It is remarkable, that, although the increase of population, and consequent necessity for greater activity and industry, be evident, this propensity, which occupies us in too many cases with the affairs of our neighbours, to the exclusion and neglect of our own, should be stronger in the present day, than it ever was in any by-gone age. But the fact is,-and it is not a new, though a somewhat stronger doctrine, that nature,

in its parts, and as a whole, exists upon itself: this, vegetable and animal nature attest by the closest analogies in a thousand ways. Hence, we need not marvel much, nor, by indulging useless regret, fall into despair, at the world's tendency to wrangle and jar; the very spirit of the existent state of society being such, that, although it may cause uneasiness for the present, and excite apprehensions about the future, it provides for our wants and necessities; and every body knows, by industry and rectitude, the most forlorn may live in hope, comfort, and happiness.
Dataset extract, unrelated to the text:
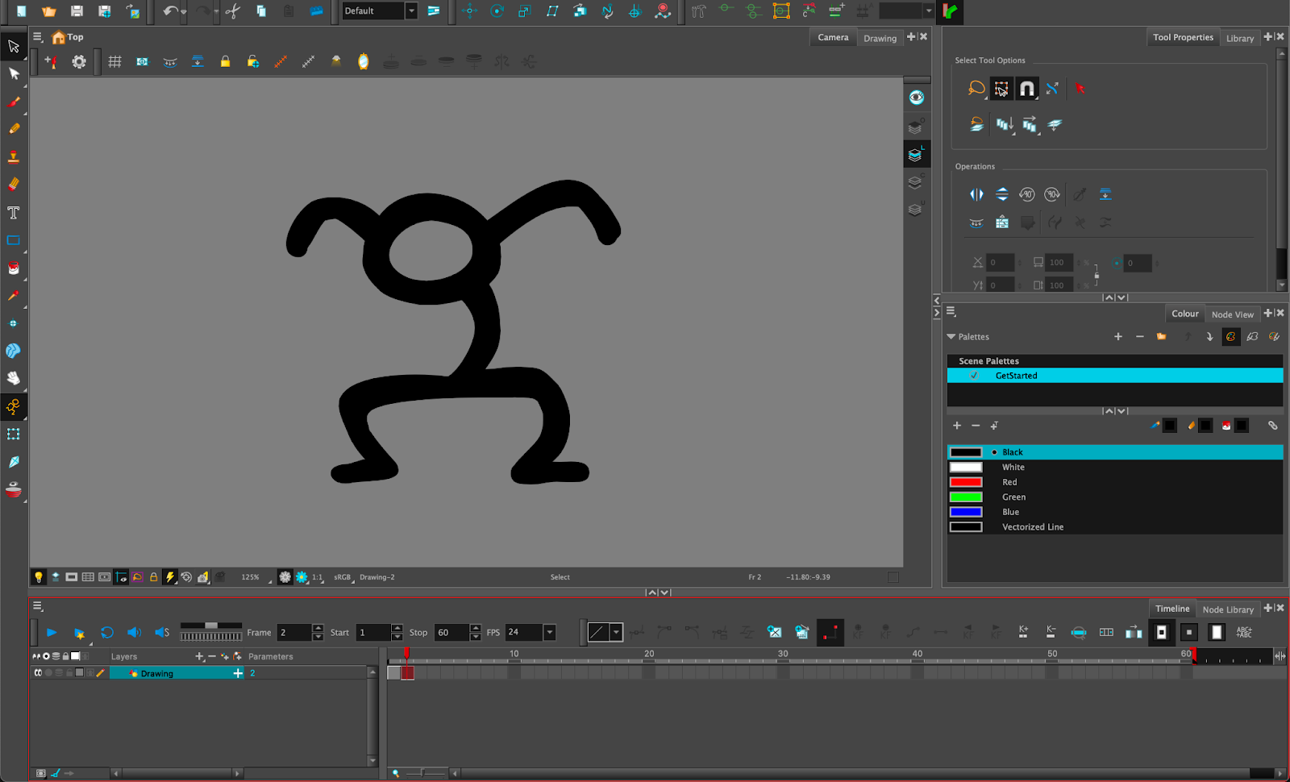Click the Play button in the Timeline
This screenshot has height=782, width=1290.
coord(52,633)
I cannot, however, admire a too prying curiosity, or a too keen opposition, as it respects another's affairs. Man is always too apt to compare himself with his superiors; hence the gangrene of his mind, and an excessive excitement in most of his undertakings, which rarely fails to sour or sicken his solitary hours. Perhaps it would be as well, if the wealthy and independent in society were to look with more liberality on the actions of him whose means forbid a competition in business or pleasure, and occupy themselves about their inferiors no more than is found absolutely necessary for the satisfaction and conveniency of both. I would venture to assign three-fourths of the misery of life to causes akin to these ; and surely the remedy to this always lies within a man's own power. If less intrusion into our neighbours' matters, and more attention to our own, were practised for a while, we should become habituated to manners less irksome to ourselves, and more agreeable to our fellow-men. This disposition will readily be promoted by occasional devotion of ourselves to retire→ ment and reflection; and though few are capable of this wise act without much wrestling and self-denial, still it is a step that can be attained, which wise men will often adopt, and which every man will ultimately admire.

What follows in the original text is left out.